### Given problem
Count the lines in the material below that contain the string "coordinate", treating uppercase and lowercase letters as distinct. Give only the number.
## BEGIN Dataset records
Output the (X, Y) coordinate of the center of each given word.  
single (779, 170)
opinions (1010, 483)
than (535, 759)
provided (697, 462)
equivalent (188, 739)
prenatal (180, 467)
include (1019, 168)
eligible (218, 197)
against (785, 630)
## END Dataset records
## BEGIN Dataset records
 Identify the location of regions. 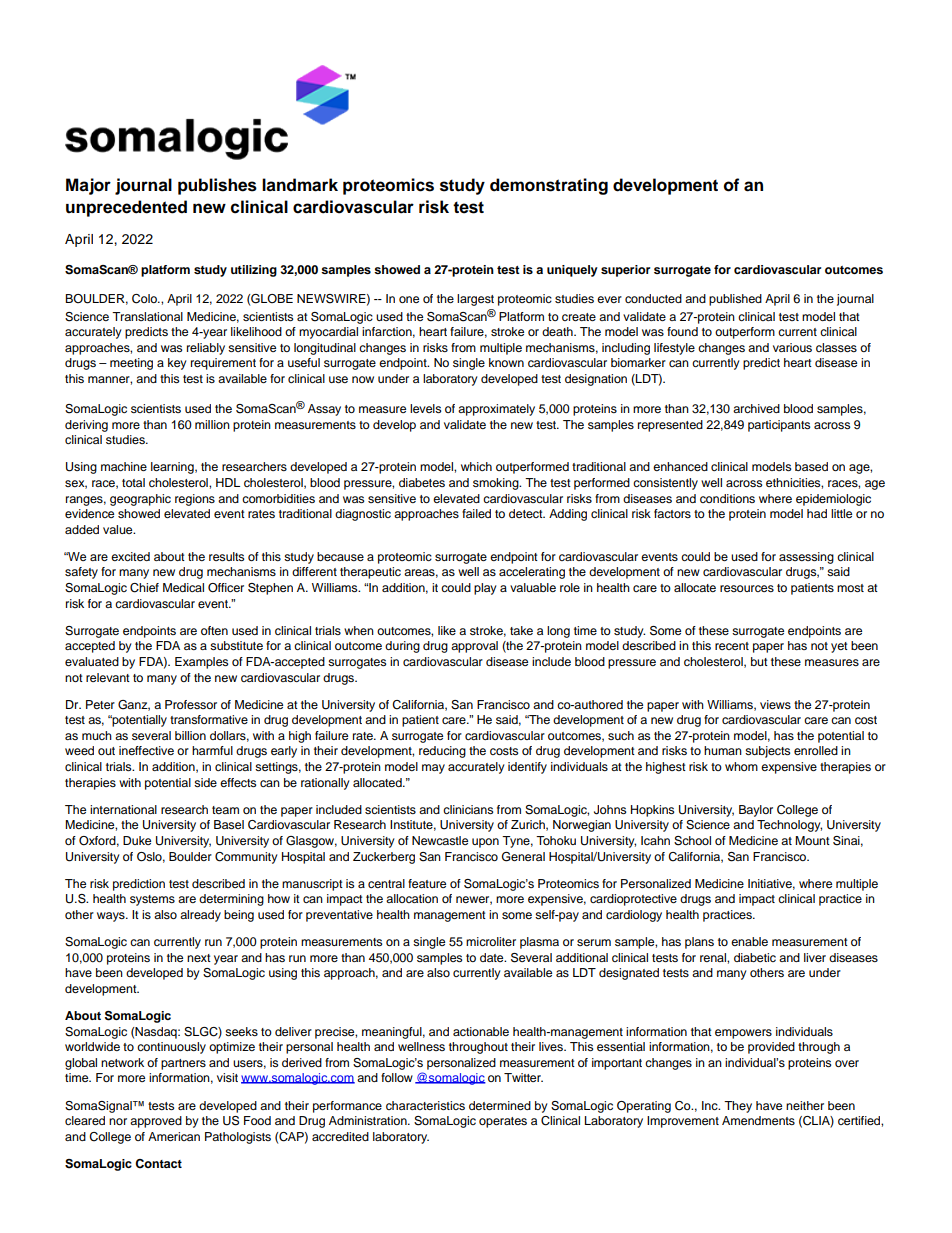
## END Dataset records
### Correct result
1